Sets of objectives for a multi-objective RL agent to optimize

Background: A multi-objective decision-making AI

Previously I’ve proposed balancing multiple objectives via multi-objective RL as a method to achieve AI Alignment. If we want an AI to achieve goals including maximizing human preferences, or human values, but also maximizing corrigibility, and interpretability, and so on—perhaps the key is to simply build a system with a goal to maximize all those things. With Peter Vamplew and other co-authors, I have previously argued multi-objective RL is superior for human-aligned decision-making relative to scalar [single-objective] RL.

This post describes, if one was to try and implement a multi-objective reinforcement learning agent that optimized multiple objectives, what those objectives might look like, concretely. I’ve attempted to describe some specific problems and solutions that each set of objectives might have.

I’ve included at the end of this article an example of how a multi-objective RL agent might balance its objectives.

How would this apply to AI, specifically?

So right now I’ve been deep into technical details. We still have issues to solve there. It isn’t clear we can solve them.

But let’s say you’ve got a multi-objective decision-making in your agent.

What exactly are the objectives you might be balancing between?

  1. Balancing between different human values. There are subsets of this—including

    1. balancing human life values, like autonomy and happiness, or

    2. balancing moral frameworks, like deontology or utilitarianism

  2. Balancing between different ways of measuring human preferences, like revealed and expressed preferences

  3. Balancing between different qualities we want in an AGI system, e.g., corrigibility, interruptibility, agency, etc

So, let’s take each of these in turn: what are the problems with each? Also, on the flipside, what is achieved for each of these?

1. Balancing between different human values

We might set up a system that balances between different explicit human values. We might start with, e.g., Schwartz values. A multi-objective decision-making system could balance the maximization of, for a set of human targets or for all human targets, a set of Schwartz values that seem particularly relevant; for instance, self-direction, hedonism, and security.

What problems exist with this specific approach?
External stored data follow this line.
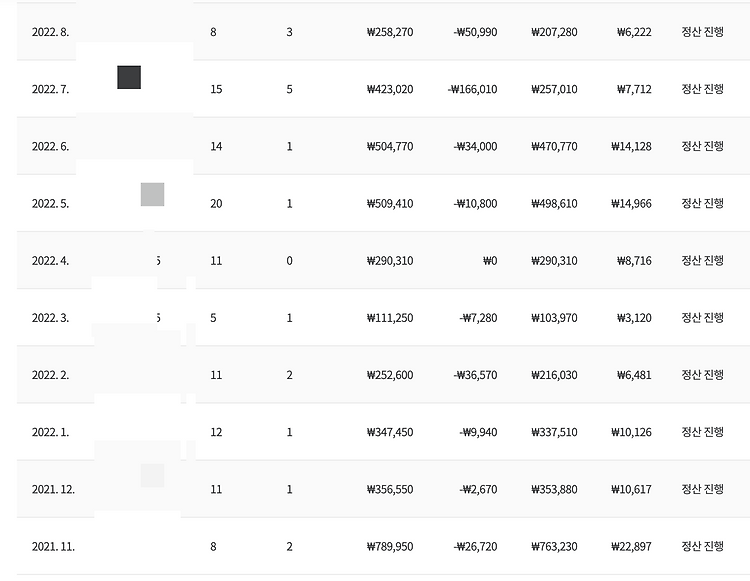750x581 pixels.
Task: Click order count 20 in the 2022. 5. row
Action: coord(216,204)
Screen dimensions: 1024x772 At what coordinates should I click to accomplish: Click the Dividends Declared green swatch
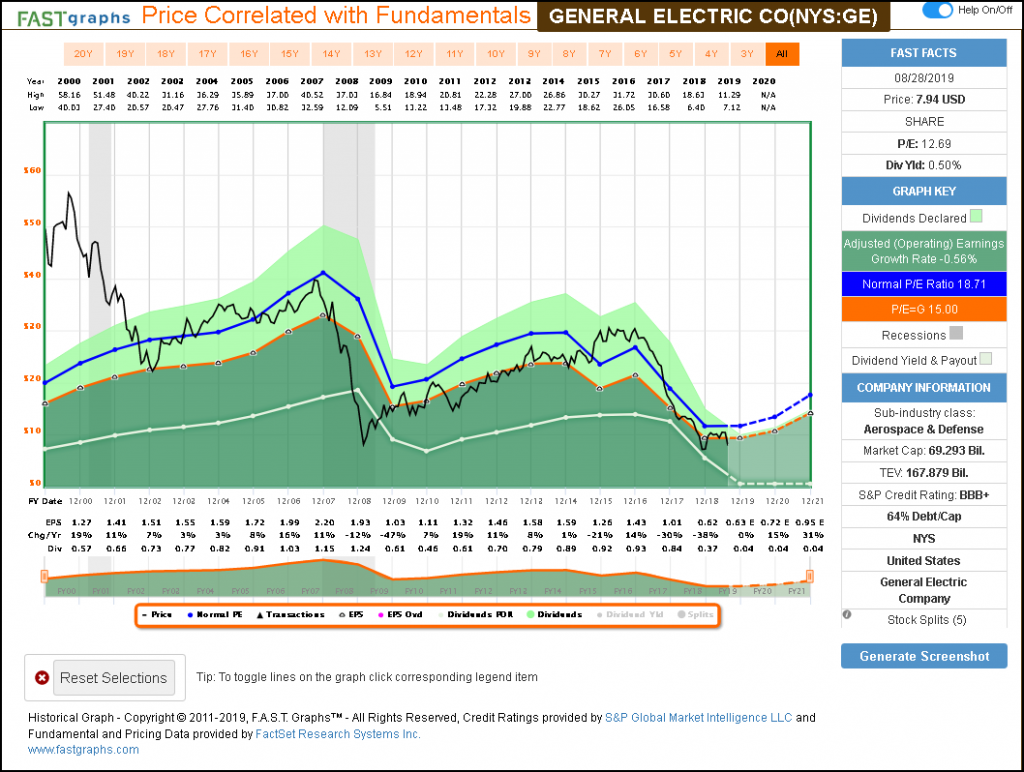[976, 217]
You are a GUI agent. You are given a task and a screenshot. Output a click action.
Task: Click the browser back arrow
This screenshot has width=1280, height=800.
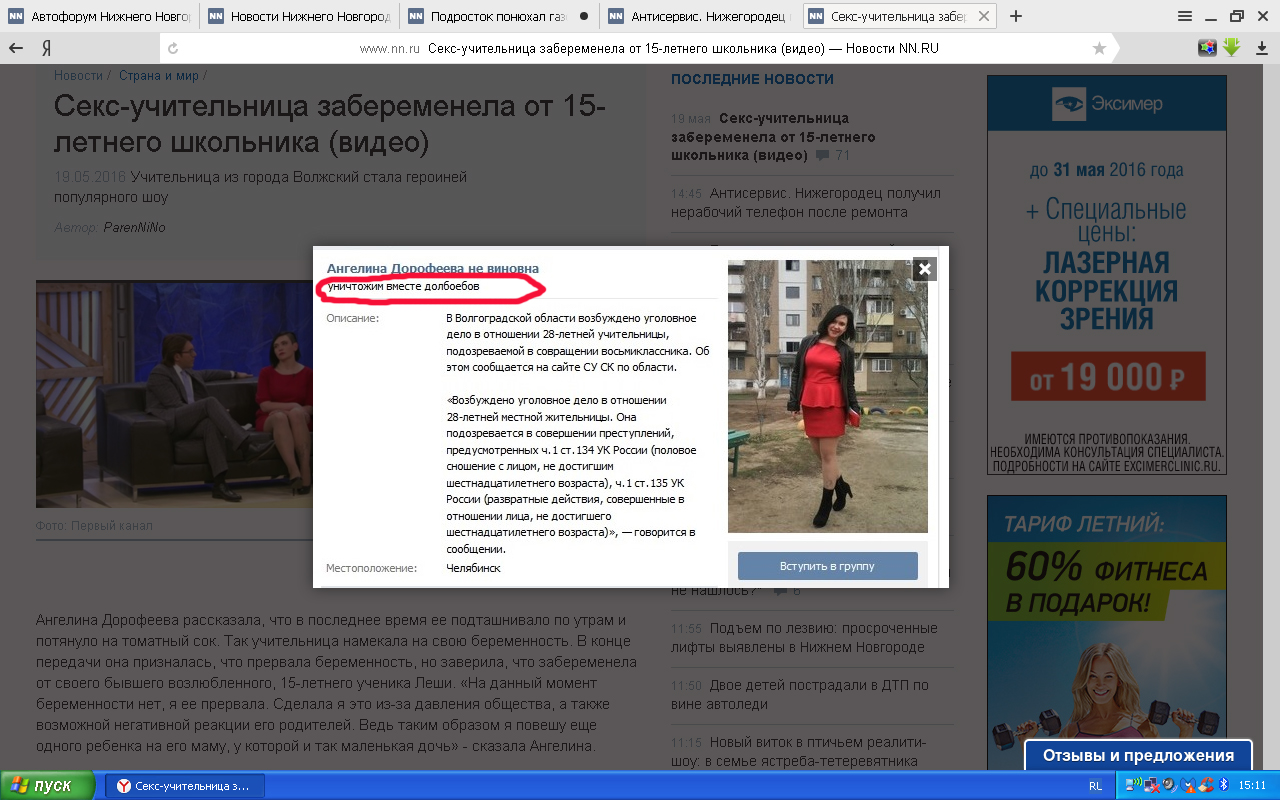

Setting up a set of human values as terminal values for a multi-objective RL system that balances a distinct set of human values creates a value-lock-in to the degree that those values cannot be changed. If a superintelligent agent has a goal to achieve specific values, those are the values it will optimize at the expense of everything else. Any attempt to change those will be resisted. So–you’d better choose the right values to start with! Just as we wouldn’t have wanted our ancestors to lock in the values of society two hundred years ago (just as we find it sometimes inconvenient when, e.g., the US Constitution does lock in older values), our descendants would probably resent us locking in our values today. This might be mitigated if our own values are sufficiently fuzzy that we’re happy enough with whatever balance emerges from the system. If we are able to set the level of values at a sufficiently abstract level, it might be able to learn and adjust object-level values until we’re happy with them.
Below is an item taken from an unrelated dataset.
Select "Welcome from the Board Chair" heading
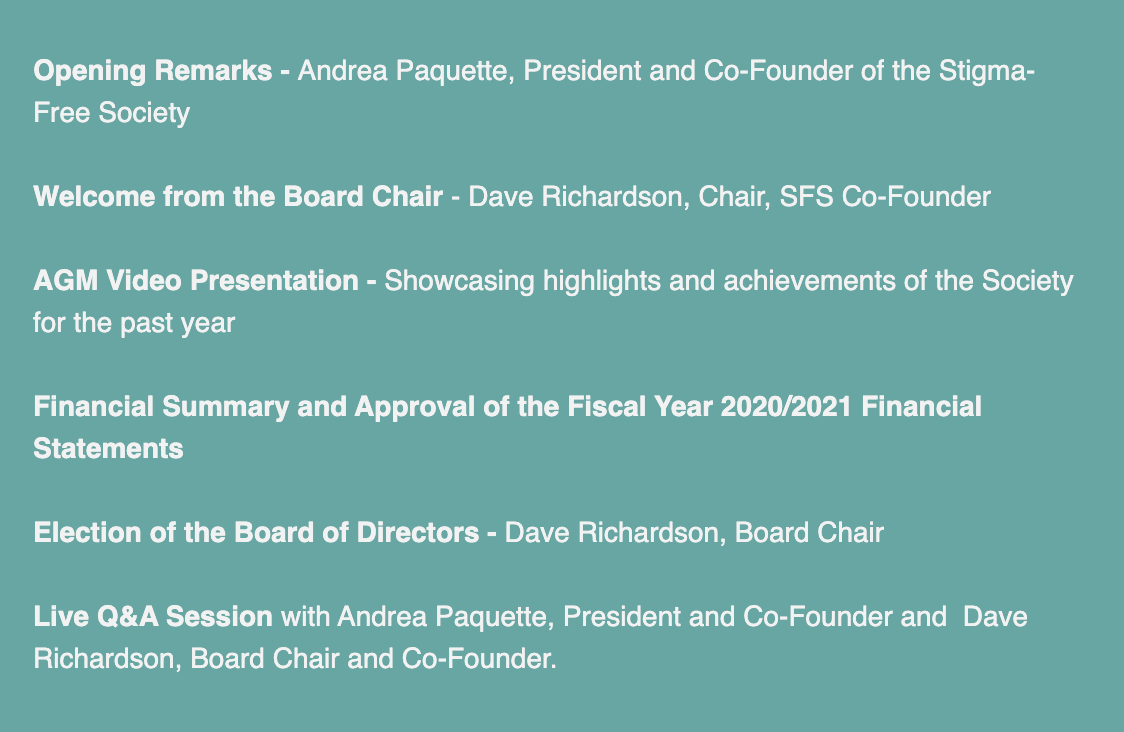This screenshot has height=732, width=1124. click(238, 196)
What is achieved with this approach?

A risk is value lock-in. Although multi-objective value lock-in is a risk, it seems less risky than single-objective value lock-in. This is because humans are innately multi-objective, and so appropriately chosen multiple objectives for an AI system aiming to approximate human objectives are more able to achieve that aim than any single objective.
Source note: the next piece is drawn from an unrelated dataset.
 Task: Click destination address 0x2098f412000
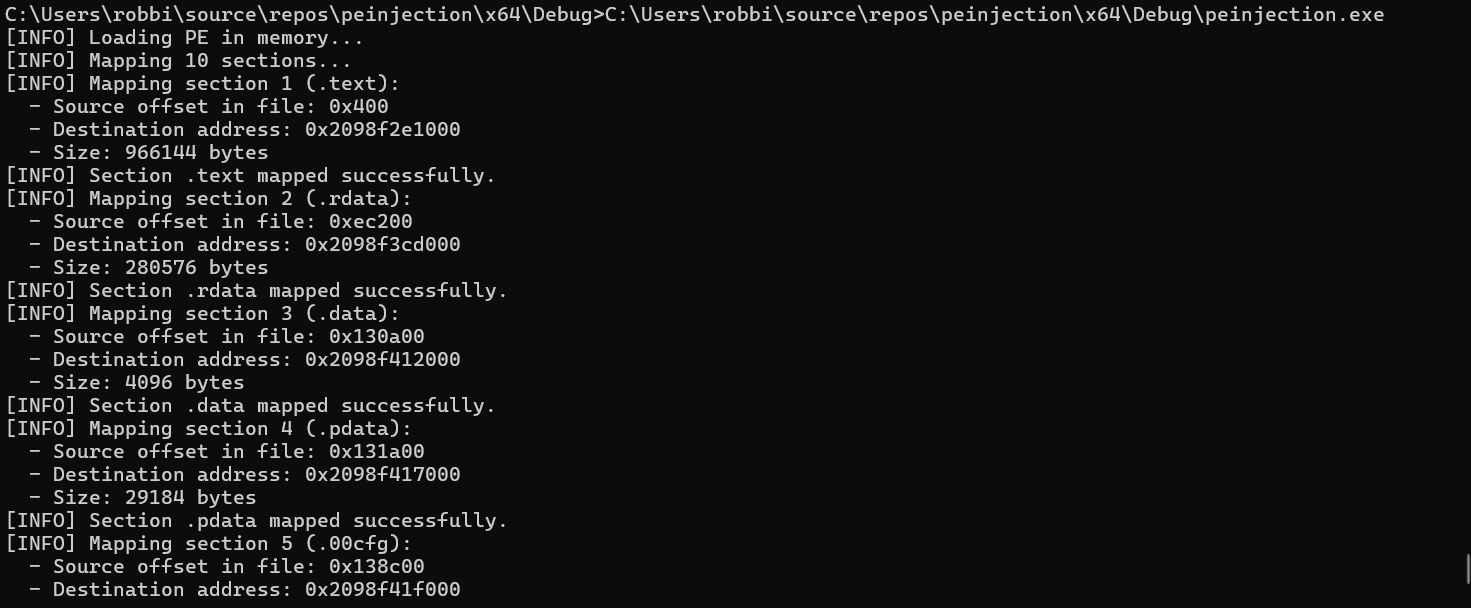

ModelThinkers lists four techniques to challenge Goodhart’s law effects: pre-mortems, authentic metrics, pairing indicators to create tension, and broadening success metrics. In the context of human values, pairing opposing indicators (e.g., autonomy and hedonic well-being) and broadening success metrics, or ‘objective overprovisioning’ could be helpful. This could look like a massively multi-objective system with a large number of partially overlapping objectives. This reduces the likelihood of gaps in the “objective space”, which would otherwise result from overlooking values that should be included.

2. Balancing between different ways of measuring human preferences

Perhaps we build an AI that aims to maximize human preferences. This seems to be, very roughly speaking, the approach advocated for by Stuart Russell and his group.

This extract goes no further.